==== TASK MATERIAL ====
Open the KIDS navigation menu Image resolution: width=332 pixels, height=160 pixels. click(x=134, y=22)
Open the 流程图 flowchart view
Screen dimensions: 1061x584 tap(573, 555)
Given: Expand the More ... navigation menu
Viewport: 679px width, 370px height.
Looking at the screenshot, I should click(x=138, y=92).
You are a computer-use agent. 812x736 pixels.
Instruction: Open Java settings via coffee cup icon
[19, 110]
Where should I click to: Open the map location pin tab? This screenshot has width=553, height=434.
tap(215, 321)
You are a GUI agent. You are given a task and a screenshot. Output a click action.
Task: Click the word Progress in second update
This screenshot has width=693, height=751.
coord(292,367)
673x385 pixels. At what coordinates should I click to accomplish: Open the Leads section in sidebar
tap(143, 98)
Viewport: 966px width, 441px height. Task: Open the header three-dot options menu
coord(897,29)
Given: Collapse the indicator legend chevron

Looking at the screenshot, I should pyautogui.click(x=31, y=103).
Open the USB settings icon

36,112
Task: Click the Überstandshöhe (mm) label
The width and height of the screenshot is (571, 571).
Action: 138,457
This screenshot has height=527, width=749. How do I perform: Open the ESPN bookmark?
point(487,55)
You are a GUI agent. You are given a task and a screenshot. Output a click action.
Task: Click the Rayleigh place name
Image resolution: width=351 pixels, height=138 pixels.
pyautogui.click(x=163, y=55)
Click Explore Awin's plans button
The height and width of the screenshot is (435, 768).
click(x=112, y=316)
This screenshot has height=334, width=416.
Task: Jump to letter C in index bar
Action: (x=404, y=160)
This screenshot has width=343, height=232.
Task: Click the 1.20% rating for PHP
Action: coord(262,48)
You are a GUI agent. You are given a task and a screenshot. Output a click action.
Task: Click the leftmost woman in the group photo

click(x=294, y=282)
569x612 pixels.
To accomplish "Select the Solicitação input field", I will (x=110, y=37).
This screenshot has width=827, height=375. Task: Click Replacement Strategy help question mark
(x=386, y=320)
====
■ WHAT NEEDS TO BE DONE ■
Find the line containing "Click Explore Awin's plans button" in the material above. Print it and every line after it through the end, exactly and only those.

■ ANSWER FOR THE TASK ■
Click Explore Awin's plans button
The height and width of the screenshot is (435, 768).
click(x=112, y=316)
This screenshot has height=334, width=416.
Task: Jump to letter C in index bar
Action: (x=404, y=160)
This screenshot has width=343, height=232.
Task: Click the 1.20% rating for PHP
Action: coord(262,48)
You are a GUI agent. You are given a task and a screenshot. Output a click action.
Task: Click the leftmost woman in the group photo

click(x=294, y=282)
569x612 pixels.
To accomplish "Select the Solicitação input field", I will (x=110, y=37).
This screenshot has width=827, height=375. Task: Click Replacement Strategy help question mark
(x=386, y=320)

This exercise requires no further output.